Background: Birth certificate data overestimate national preterm births because a high percentage of last menstrual period (LMP) dates have errors. Study goals were to determine: (i) To what extent errors in transfer of birthweight and LMP date from medical records to birth certificates contribute to implausibly high birthweight-for-gestational-age births; (ii) What percentage of implausible births would be resolved if the clinical estimate (CE) from birth certificates were used instead of LMP-based gestational age, and with what degree of certainty; and (iii) Of those not resolved, what percentage had a medical explanation.

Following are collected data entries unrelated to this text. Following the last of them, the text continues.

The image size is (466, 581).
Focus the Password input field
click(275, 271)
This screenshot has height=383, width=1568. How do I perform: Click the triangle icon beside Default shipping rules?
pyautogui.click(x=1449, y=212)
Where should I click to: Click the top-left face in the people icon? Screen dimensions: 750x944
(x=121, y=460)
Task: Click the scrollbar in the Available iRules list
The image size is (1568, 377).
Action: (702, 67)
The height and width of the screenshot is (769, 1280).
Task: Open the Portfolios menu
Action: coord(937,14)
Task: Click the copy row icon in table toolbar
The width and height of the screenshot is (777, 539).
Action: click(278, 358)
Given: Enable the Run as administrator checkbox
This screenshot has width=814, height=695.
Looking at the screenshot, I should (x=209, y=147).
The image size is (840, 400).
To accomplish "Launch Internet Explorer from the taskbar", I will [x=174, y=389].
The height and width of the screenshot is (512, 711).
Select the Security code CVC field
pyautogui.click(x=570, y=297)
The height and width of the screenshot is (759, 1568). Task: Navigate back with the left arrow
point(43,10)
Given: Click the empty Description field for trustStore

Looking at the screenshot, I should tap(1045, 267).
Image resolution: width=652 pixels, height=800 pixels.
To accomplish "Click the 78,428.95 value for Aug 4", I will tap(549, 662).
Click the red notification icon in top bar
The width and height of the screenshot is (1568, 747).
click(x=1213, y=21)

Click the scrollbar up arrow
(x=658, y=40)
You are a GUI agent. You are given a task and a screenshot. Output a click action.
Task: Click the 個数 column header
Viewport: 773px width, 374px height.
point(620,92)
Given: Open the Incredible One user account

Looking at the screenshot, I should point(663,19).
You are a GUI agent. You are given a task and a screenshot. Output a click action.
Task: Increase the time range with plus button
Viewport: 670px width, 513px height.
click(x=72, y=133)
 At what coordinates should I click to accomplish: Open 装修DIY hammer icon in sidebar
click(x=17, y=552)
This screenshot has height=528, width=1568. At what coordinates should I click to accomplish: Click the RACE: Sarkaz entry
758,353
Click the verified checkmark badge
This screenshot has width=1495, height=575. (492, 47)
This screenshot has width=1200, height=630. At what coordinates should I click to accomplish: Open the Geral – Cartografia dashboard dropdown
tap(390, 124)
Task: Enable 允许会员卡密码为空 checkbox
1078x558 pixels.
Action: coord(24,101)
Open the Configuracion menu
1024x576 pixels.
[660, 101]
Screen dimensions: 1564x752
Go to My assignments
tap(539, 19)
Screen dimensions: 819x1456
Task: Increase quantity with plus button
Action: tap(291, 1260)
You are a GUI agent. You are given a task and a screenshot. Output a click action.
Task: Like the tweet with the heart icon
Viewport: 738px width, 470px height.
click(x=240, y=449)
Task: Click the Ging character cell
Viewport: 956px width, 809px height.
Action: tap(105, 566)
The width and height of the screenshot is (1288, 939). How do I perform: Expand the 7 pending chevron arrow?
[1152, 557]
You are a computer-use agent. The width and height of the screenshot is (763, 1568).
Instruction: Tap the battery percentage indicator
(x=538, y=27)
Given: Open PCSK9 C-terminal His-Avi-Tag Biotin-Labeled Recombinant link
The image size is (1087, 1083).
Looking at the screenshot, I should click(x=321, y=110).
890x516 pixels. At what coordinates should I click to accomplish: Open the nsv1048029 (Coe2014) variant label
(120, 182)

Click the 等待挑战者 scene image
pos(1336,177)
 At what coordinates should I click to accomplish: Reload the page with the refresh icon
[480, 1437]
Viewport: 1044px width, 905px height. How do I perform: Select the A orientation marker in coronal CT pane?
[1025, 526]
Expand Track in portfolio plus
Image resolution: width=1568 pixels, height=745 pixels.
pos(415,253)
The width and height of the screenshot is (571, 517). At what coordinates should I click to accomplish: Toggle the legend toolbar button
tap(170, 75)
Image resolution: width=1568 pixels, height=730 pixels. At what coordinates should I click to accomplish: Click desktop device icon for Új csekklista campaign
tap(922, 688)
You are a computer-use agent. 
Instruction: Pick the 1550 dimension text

Methods: Medical records and birth certificates for all singleton infants with implausibly high birthweight-for-gestational-age based on LMP delivered in the Kaiser Permanente Northwest system in Oregon during 1998-2007 were examined. Percentages of implausible records resolved under various scenarios were calculated.
Results: A total of 100 births with implausibly high birthweight-for-gestational age combinations were identified. When LMP date and birthweight from medical records were used instead of from birth certificates, 31% of births with implausible combinations were resolved. Substituting the CE on the birth certificate for the LMP date resolved 92%. Of the latter, the clinician's gestational age estimate in the medical record was obtained in early pregnancy in 72%. Five of the eight births with unresolved implausible combinations were to mothers with diabetes; the remaining three had no documented medical explanation.
Conclusions: In this study, use of the birth certificate CE rather than the LMP resulted in a clinically reliable reclassification for the majority of implausible birthweight-for-gestational age deliveries.